Work order: Nothing outside the range is wanted. Repeat exactly the lines below from the one with "Click the word" through the one with "Given: Select rating".

--- START ---

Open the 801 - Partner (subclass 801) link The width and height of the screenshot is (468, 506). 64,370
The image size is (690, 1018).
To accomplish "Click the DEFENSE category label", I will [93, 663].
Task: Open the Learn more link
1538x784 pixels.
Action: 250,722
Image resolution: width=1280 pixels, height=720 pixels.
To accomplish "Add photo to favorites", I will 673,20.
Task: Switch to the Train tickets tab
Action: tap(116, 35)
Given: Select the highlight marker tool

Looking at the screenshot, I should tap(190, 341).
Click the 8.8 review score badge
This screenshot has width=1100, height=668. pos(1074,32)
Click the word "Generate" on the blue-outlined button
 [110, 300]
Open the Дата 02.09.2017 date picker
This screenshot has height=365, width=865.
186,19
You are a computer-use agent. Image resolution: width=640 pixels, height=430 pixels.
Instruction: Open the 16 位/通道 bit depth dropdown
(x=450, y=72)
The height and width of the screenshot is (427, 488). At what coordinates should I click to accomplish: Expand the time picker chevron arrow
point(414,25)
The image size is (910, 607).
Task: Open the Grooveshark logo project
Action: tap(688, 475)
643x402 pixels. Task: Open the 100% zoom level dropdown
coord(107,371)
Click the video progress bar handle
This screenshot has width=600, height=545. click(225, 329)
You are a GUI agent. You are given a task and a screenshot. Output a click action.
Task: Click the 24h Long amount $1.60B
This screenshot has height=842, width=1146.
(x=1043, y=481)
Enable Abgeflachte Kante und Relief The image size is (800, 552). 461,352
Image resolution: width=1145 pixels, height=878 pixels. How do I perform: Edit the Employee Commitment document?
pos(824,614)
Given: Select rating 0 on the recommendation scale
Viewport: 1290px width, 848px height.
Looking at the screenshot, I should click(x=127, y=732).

--- END ---

Task output:
Click the word "Generate" on the blue-outlined button
 [110, 300]
Open the Дата 02.09.2017 date picker
This screenshot has height=365, width=865.
186,19
You are a computer-use agent. Image resolution: width=640 pixels, height=430 pixels.
Instruction: Open the 16 位/通道 bit depth dropdown
(x=450, y=72)
The height and width of the screenshot is (427, 488). At what coordinates should I click to accomplish: Expand the time picker chevron arrow
point(414,25)
The image size is (910, 607).
Task: Open the Grooveshark logo project
Action: tap(688, 475)
643x402 pixels. Task: Open the 100% zoom level dropdown
coord(107,371)
Click the video progress bar handle
This screenshot has width=600, height=545. click(225, 329)
You are a GUI agent. You are given a task and a screenshot. Output a click action.
Task: Click the 24h Long amount $1.60B
This screenshot has height=842, width=1146.
(x=1043, y=481)
Enable Abgeflachte Kante und Relief The image size is (800, 552). 461,352
Image resolution: width=1145 pixels, height=878 pixels. How do I perform: Edit the Employee Commitment document?
pos(824,614)
Given: Select rating 0 on the recommendation scale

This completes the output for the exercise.